#### Assignment:
Copy nothing but the lines running from the one containing "Open the yellow Daddy Files profile avatar" through the end of the listing below. Drop the pictures.

#### Records supplied:
--

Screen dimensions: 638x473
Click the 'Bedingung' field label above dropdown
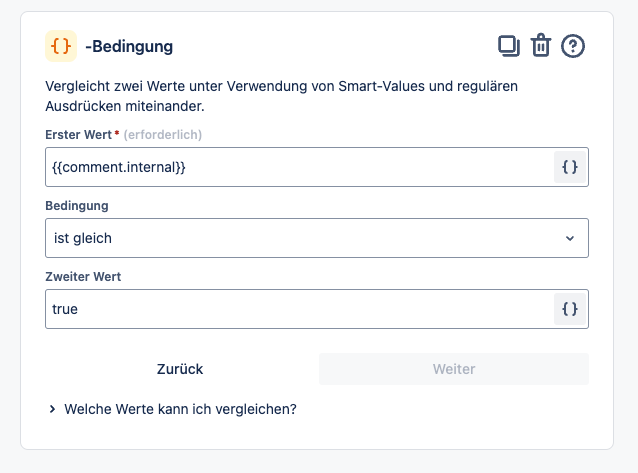77,206
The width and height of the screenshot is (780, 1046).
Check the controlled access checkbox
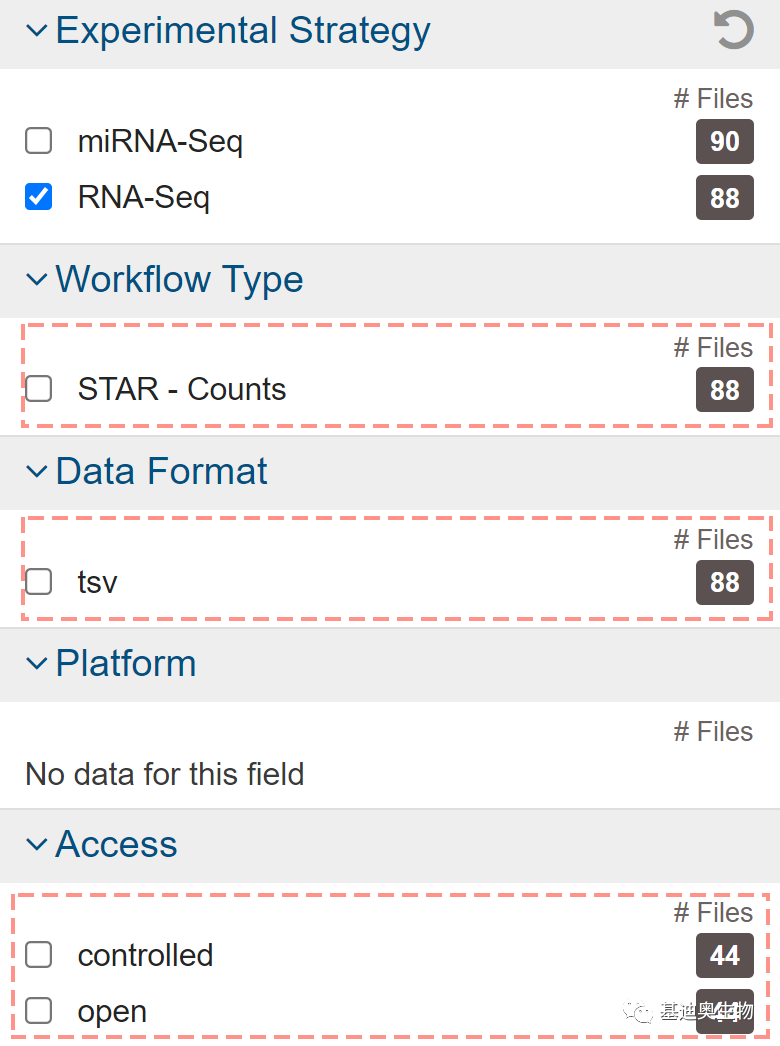(x=39, y=955)
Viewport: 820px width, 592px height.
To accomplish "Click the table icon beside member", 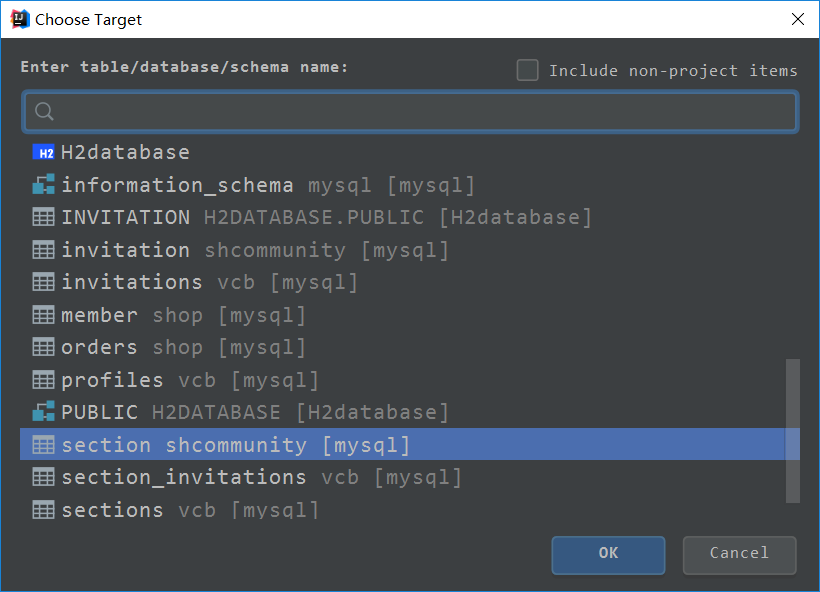I will coord(43,315).
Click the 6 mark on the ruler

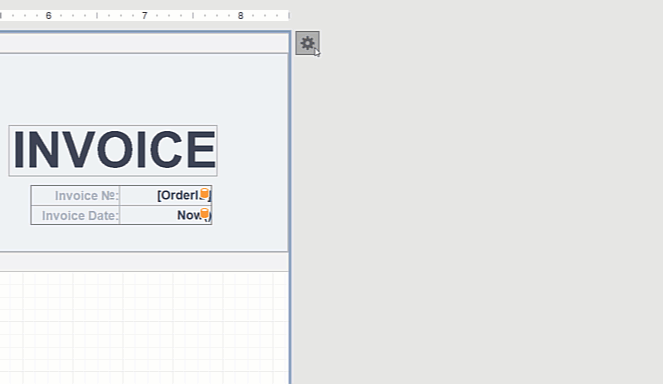(49, 16)
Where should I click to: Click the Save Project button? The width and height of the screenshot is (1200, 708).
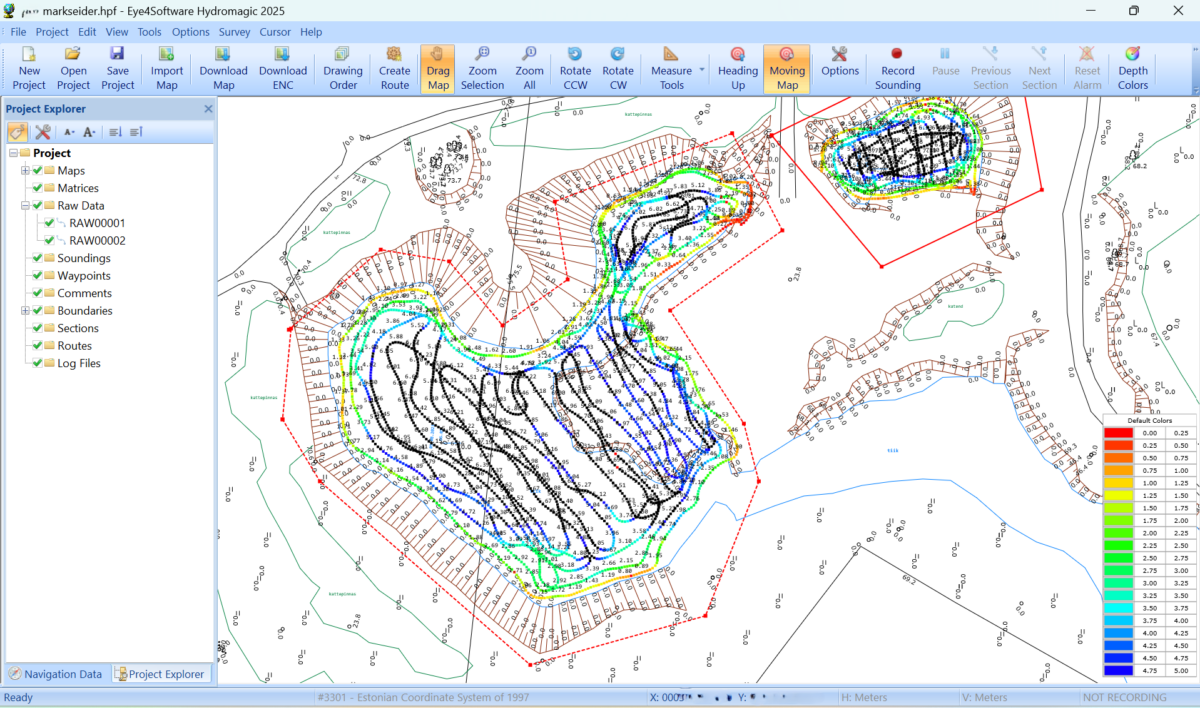(117, 69)
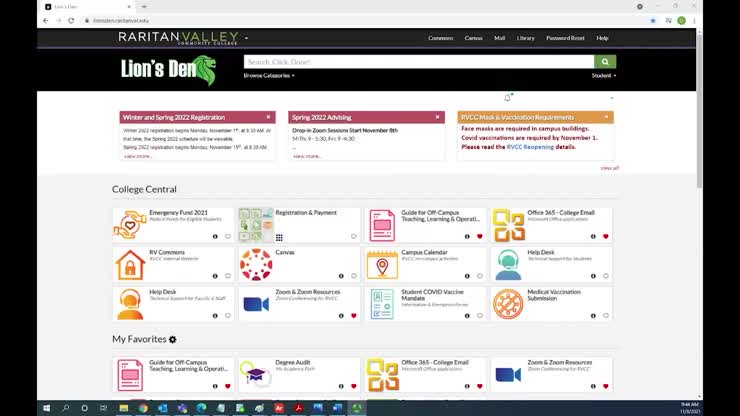Click the Office 365 College Email icon in College Central
Screen dimensions: 740x416
(508, 224)
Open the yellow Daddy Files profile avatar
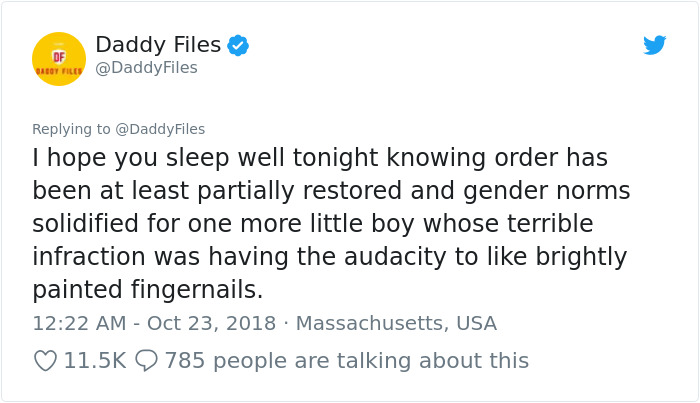Image resolution: width=700 pixels, height=403 pixels. pos(59,59)
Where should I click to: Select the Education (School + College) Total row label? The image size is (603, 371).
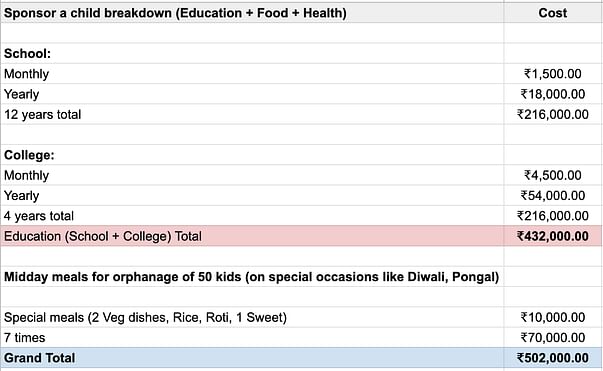point(252,236)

--

#### Exercise response:
Open the yellow Daddy Files profile avatar
Image resolution: width=700 pixels, height=403 pixels. pos(59,59)
Where should I click to: Select the Education (School + College) Total row label? The image size is (603, 371).
point(252,236)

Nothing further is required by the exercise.